Die Liebe zur Sprache hat sie durchs ganze Leben begleitet. Ihre Freude, Dankbarkeit, Sorgen und Nöte verwandelte sie in Reime. Bis ins hohe Alter fasste sie Erlebnisse in Strophen zusammen. Als vor drei Jahren Schüler zu Besuch in Irma Weises Seniorenresidenz, das Alloheim An der Bürgerwiese, kamen, um für den Geschichtsunterricht Zeitzeugen zu befragen, setzte sich ein kleiner Junge auf den Schoß der damals 101-Jährigen. „Er sagte zu mir: Nein, so wie du ist meine Oma nicht“, erzählt sie. Auch das gab den Anstoß zu einem Gedicht.

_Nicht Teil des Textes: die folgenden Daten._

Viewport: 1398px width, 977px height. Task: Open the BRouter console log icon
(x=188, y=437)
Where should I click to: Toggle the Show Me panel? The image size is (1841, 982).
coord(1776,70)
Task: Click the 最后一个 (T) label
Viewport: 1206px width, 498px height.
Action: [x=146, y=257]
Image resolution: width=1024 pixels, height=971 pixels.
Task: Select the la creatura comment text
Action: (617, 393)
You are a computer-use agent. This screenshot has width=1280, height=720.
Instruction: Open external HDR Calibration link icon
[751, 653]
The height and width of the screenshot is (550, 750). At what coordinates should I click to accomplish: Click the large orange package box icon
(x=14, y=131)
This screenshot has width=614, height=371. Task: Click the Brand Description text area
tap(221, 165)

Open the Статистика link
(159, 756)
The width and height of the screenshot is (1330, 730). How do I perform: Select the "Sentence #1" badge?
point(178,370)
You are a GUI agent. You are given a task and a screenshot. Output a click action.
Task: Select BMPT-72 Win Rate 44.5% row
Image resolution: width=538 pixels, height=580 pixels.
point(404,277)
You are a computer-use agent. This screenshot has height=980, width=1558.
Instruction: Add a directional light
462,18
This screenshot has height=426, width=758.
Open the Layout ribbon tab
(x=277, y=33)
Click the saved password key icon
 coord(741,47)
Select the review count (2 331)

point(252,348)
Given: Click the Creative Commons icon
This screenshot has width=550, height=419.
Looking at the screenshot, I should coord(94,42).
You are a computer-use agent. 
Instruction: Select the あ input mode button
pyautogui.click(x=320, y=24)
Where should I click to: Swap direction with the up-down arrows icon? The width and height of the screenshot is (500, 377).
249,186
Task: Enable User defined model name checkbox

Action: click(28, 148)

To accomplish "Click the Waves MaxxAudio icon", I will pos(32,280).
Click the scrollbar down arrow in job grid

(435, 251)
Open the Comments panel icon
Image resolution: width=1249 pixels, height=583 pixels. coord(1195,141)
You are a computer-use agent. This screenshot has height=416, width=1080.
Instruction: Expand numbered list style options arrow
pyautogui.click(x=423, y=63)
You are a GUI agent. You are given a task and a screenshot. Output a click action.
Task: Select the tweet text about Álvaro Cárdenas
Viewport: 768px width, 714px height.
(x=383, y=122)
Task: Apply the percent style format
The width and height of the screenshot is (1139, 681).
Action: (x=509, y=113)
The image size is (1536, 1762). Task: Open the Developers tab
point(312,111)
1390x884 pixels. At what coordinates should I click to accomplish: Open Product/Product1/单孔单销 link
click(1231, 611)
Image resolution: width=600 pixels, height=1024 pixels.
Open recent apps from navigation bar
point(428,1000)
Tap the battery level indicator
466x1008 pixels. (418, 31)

Darin erzählt sie, wie anders doch die Großmütter der heutigen Zeit sind: Modern, reiselustig, sportlich aktiv und nicht wie die früheren in „Perlonschürze“ gehüllt. „Die Oma von gestern wirds bald nicht mehr geben. Die Oma von heute will viel mehr vom Leben“, heißt es da. „Die Oma von gestern konnte noch Socken stopfen. Bei Husten und Schnupfen kam sie mit Nasentropfen.“ Diese Omas, die Irma Weise meint, haben Märchen erzählt und wussten, wie man Rollmops von Hand rollt. Sie haben gekocht und gebacken ohne Rezept und stellten den besten Schokopudding auf den Tisch.

Dabei war Irma selbst noch gar keine Vollzeitoma, als sie ins Feierabendheim zog, wie es in der DDR hieß. „Ich bin schon seit 30 Jahren hier“, sagt sie. Als ihr gleichaltriger Mann mit 75 Jahren starb, gab sie die gemeinsame Wohnung auf. „Ich konnte damals schon nicht mehr gut laufen, da hat meine Ärztin gesagt, es sei doch besser für mich im Heim.“ Aber fürs Altenteil fühlte sich Irma Weise zu rüstig. So arbeitete sie in der Verwaltung des Seniorenheimes als Telefonistin. „Vor allem nachts habe ich das Telefon betreut, da war viel Ruhe, um über die Dinge des Lebens nachzudenken und Gedichte zu schreiben.“

Bald hat Irma Weise ihren 105. Geburtstag. Klein aber froh soll die Feier sein. Sonst hat sie keine Wünsche, nur Sehnsucht nach Ruhe, Frieden und melodische Verse.